In her research, Kalko has found bats that live in termite nests; fishing bats off the coast of Baja, Mexico, that forage miles into the ocean; and bats that, unlike most, use echolocation to find stationary prey, like dragonflies perched on leaves. And her mind is always spinning, asking new questions and imagining how her findings can be applied in some constructive way to everyday life. If bats and ants can coexist with termites, do they produce something that is termite repellant? And if so, can humans use it to stop termites from destroying their houses and decks? Fruit-eating bats essentially soak their teeth in sugar all the time and yet they don’t have cavities. Could an enzyme in their saliva be used to fight plaque in humans?

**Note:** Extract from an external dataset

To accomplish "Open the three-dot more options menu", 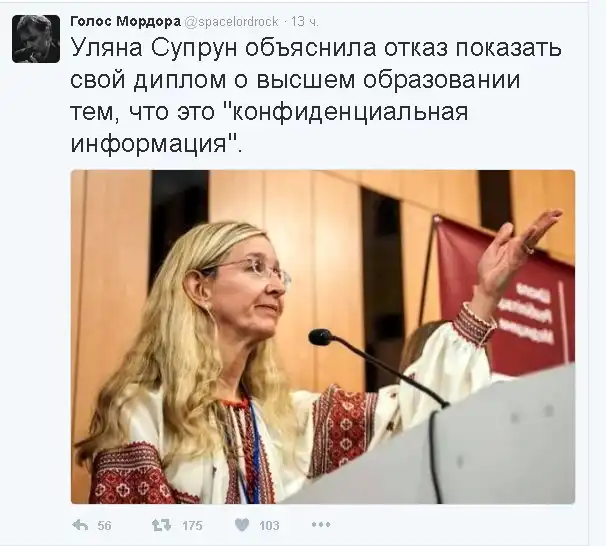I will click(321, 525).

Early in the night, several bats circle the area. Kalko recalls a feeding frenzy of small insectivores called molossus bats she once witnessed in Venezuela, when she was “surrounded by wings.” This is far from that, mainly because it is just a day or two after the full moon, when bats and insects are considerably less active. As the night wears on, we see less and less. Kalko emphasizes the need for patience in this type of fieldwork, and jokes that when she is in Panama, she gets a moon burn.